A basic take-home lesson from WW II is never underestimate the value of competent leadership. We should all be forever grateful that the President who got the phone call informing him of the Pearl Harbor attack did not dismiss it as “Hawaii’s problem,” hang up and continue with his golf game. Bad or ineffective leadership will be reflected in the results of whatever endeavor. In a life threatening crisis success or failure of leadership will be judged by the number of fatalities, particularly any that are avoidable. In a World War, it is no accident that the victors are led by competent professionals who were at the top of their game.

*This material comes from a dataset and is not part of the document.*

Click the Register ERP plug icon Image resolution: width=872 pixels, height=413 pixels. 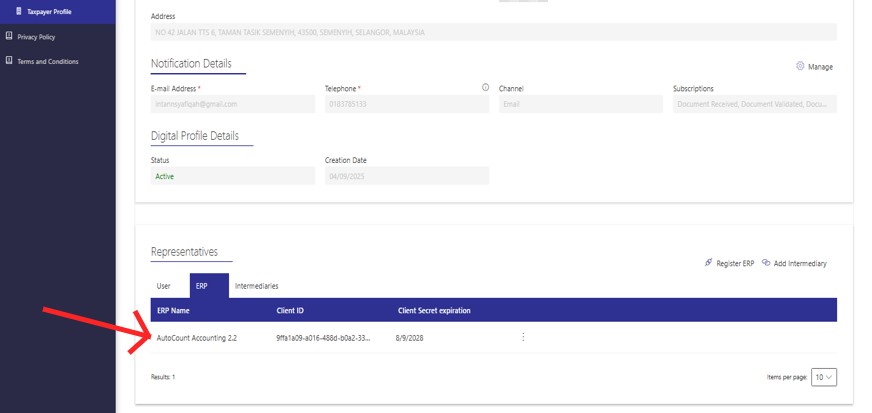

On the 75th celebration of V-J Day we find ourselves two months and a day away from a Presidential Election. Make no mistake about it, this election is a referendum on current U.S. leadership. Since the unconditional surrender of Japan in 1945, the United States is in a far deeper economic hole and has less influence among traditional and regional allies than we had during the isolationist days before Pearl Harbor. The World is still a very dangerous place and many wish us ill, pandemic or no pandemic. Our Cold War adversary who, proxy conflicts aside, was defeated without a shot fired has never stopped fighting. They delight in the fact we are shooting at each other and are quite polarized and divided amongst ourselves. The more this is allowed to continue the less likely America is to be a force in the World for anything good, bad or neutral. This must change. The first step is to replace the cast of characters in government beginning with the Commander-in-Chief. Leadership that actually listens to his/her Intel community and acts accordingly on what they are told will go far to restoring much of America’s lost influence. For us, those who inherited what was hoped to be a better World seventy-five years ago, the least we can do to honor the memory of those who stepped up and shined brightly against all odds at the darkest of moments in the nation’s history and ultimately succeeded beyond their wildest dreams. As one who has served, those core values that were present on the deck of USS Missouri seventy-five years ago are something I was able to embrace and internalize in the following credo: America, my country right or wrong. When right to be kept right. When wrong, to be put right. As we see how far we’ve come and how deep we’ve sunk since 1945, let’s reverse course and start back up to the height of that pinnacle that was a national crowning achievement. We make the first step back on Election Day, November 3rd.
I hope we step in a good direction on Election Day. It isn’t nice to mess up such a hard-fought-for gift from our forebears. Thank you for a beautiful essay, Stan. You always give me “much to ponder”, as my father would say.